As always, when such difficult questions of individualized risk-benefit evaluation are raised, these decisions must be made on a case-by-case basis. Relevant related questions for the clinician and family are: Can the kid stay in or go back to school? Is the youngster able to maintain close relationships with peers? Is the family environment threatened by the child's behavior and level of symptomatology? It is relevant to recognize that if a child stagnates, he or she is really falling behind peers and age-normed expectations.

Children are expected to grow, develop, expand. If they cannot function in school, or with family and peers, that is a big problem. Another factor is distress. If the family is distressed, that constitutes a problem that ultimately will affect the child as well as any existing siblings.

Despite the risks associated with medications, starting with lower risk approaches, such as using behavioral therapy, often proves impractical, especially in the more severely affected youth. For example, some patients or families can be so disorganized that they might not come in for therapy. Or the child is so aggressive or disorganized that the family does not want to deal with him or her.

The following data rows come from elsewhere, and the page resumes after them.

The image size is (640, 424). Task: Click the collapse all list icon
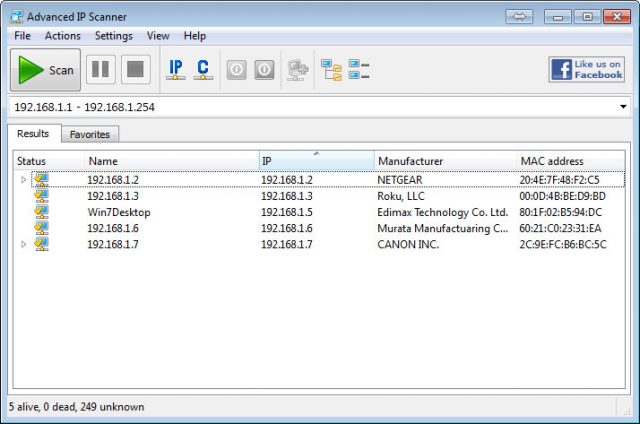pos(359,70)
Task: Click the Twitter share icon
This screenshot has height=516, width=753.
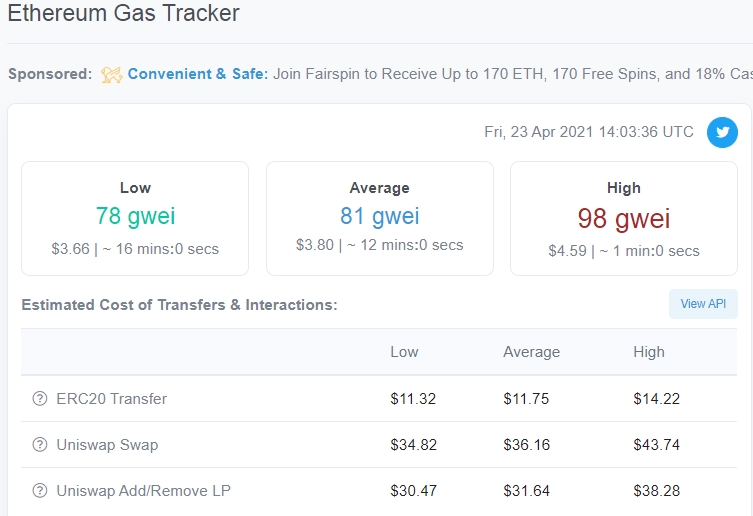Action: click(x=722, y=132)
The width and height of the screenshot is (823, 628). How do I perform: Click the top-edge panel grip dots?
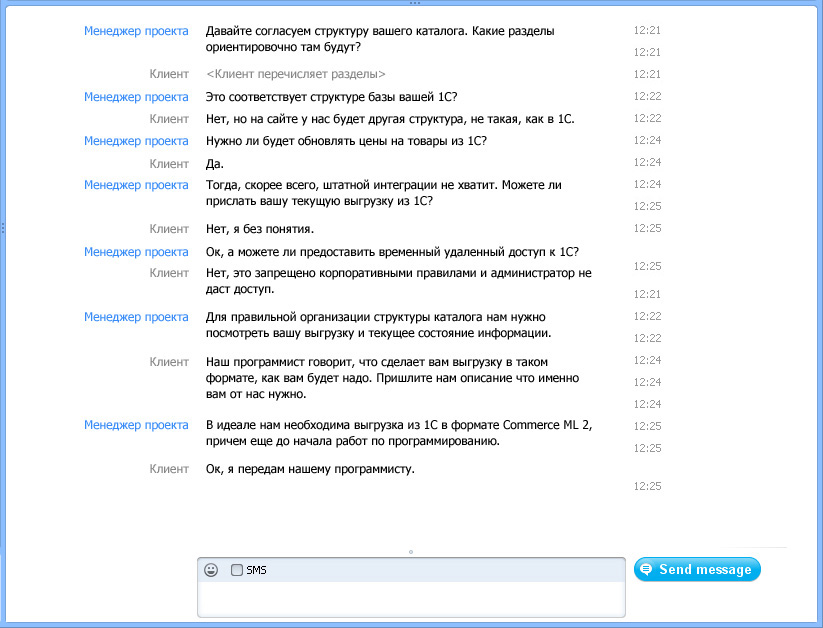click(411, 3)
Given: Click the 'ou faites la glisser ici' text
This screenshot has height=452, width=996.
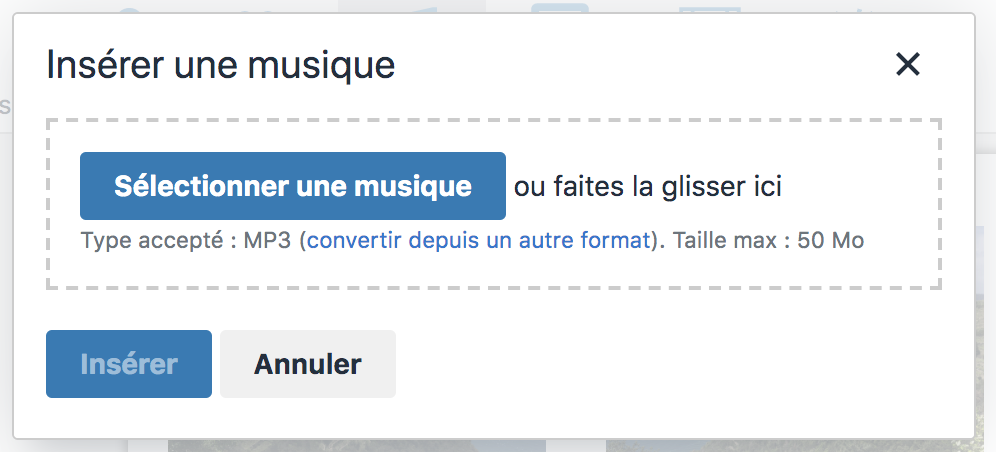Looking at the screenshot, I should 648,187.
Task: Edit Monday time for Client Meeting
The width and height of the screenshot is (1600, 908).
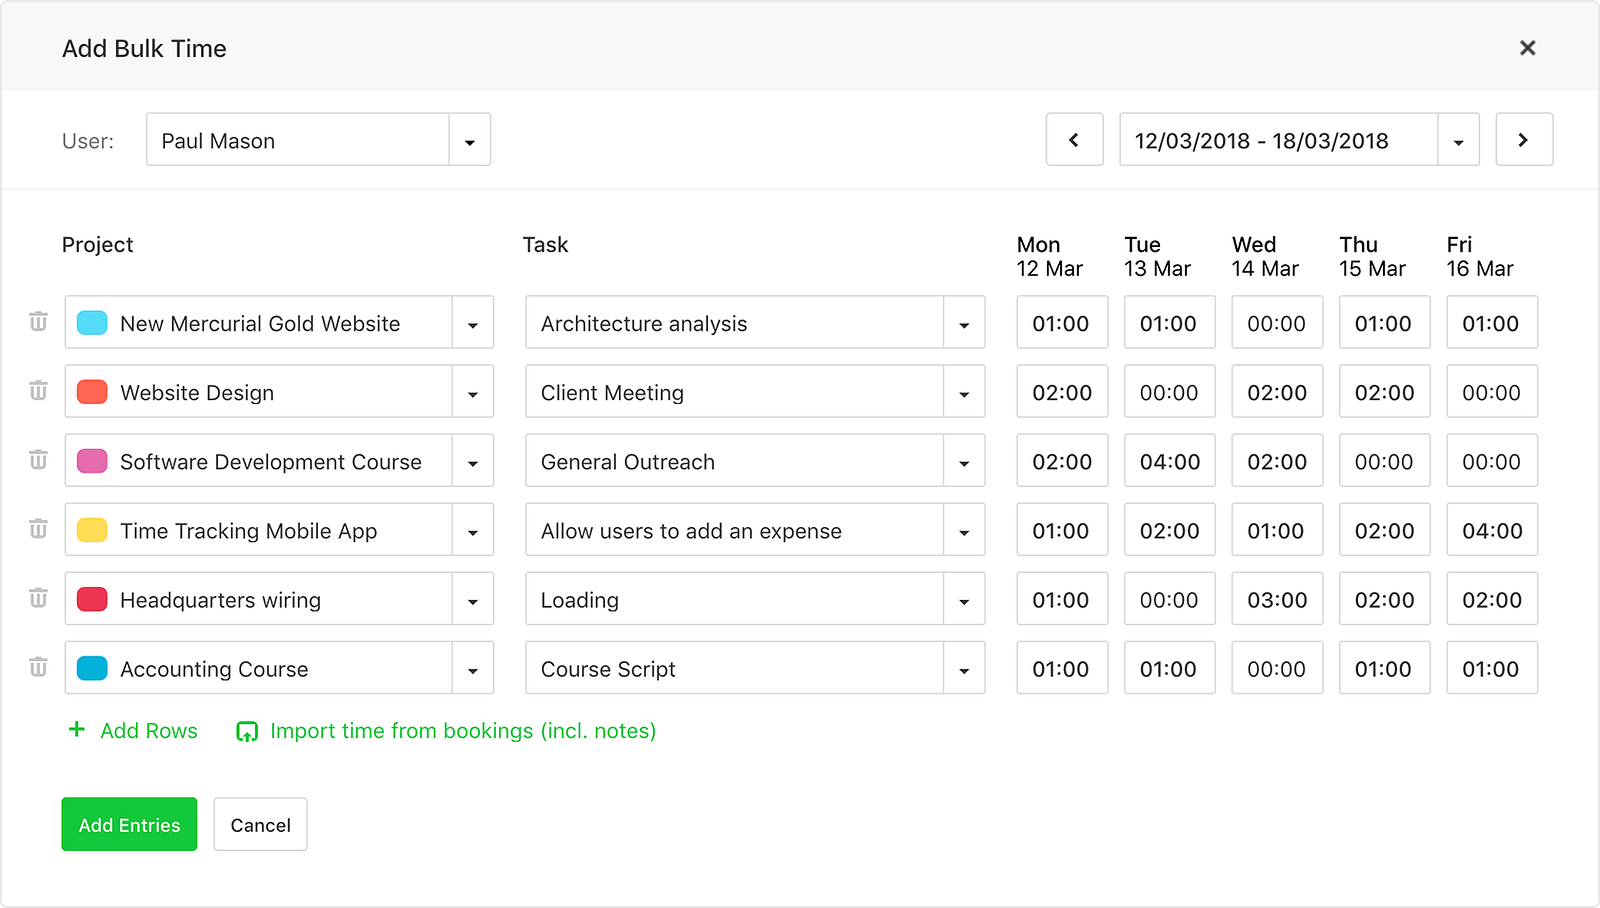Action: [1062, 393]
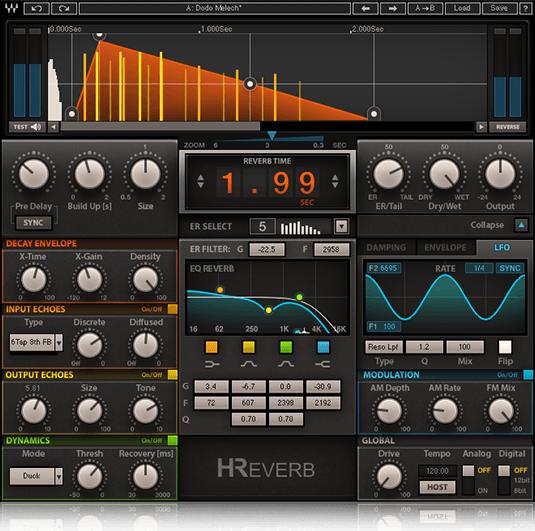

When medication is started, the best approach is to use those with the best risk-to-benefit ratio, with the aim to maximize efficacy while minimizing adverse effects.

It appears to be general consensus, both in adult and pediatric psychiatry, that the efficacy of medications in treating psychosis and mania is difficult to predict, whereas the side-effect profiles are much easier to predict. If one chooses a lower side-effect agent first, one is more likely to see a positive effect than if one reserves it after higher-risk agents have failed already. This is because prior nonresponse predicts future nonresponse. One should consider reserving higher-risk agents for those patients who do not respond to agents with a more favorable benefit-to-risk ratio. This way, patients who are likely to respond to numerous agents will end up being stabilized on the lower-risk agents.

Based on the available data and the biggest concern about the long-term risk of weight gain and metabolic abnormalities, it appears that aripiprazole and ziprasidone currently have the best data for having a more favorable risk-benefit ratio. But neither agent is weight neutral; they also can be associated with relevant weight gain.

But the weight generally starts to flatten out earlier, while the efficacy is most likely similar to the other agents. Will those two medications help all patients? They are unlikely to be able to be helpful and well tolerated for every patient. This is not surprising, considering the heterogeneity of patients and their response to medications. Not even clozapine benefits all patients with psychosis.

Recent data finding little evidence for superior efficacy of second-generation antipsychotics over first-generation antipsychotics in adults (N. Engl. J. Med. 2005 353:1209-23) and youth (Am. J. Psychiatry 2008;165:1420-31) with schizophrenia while showing relatively little weight gain increased debates about whether high- or mid-potency antipsychotics also constitute a relatively safe treatment option for youngsters.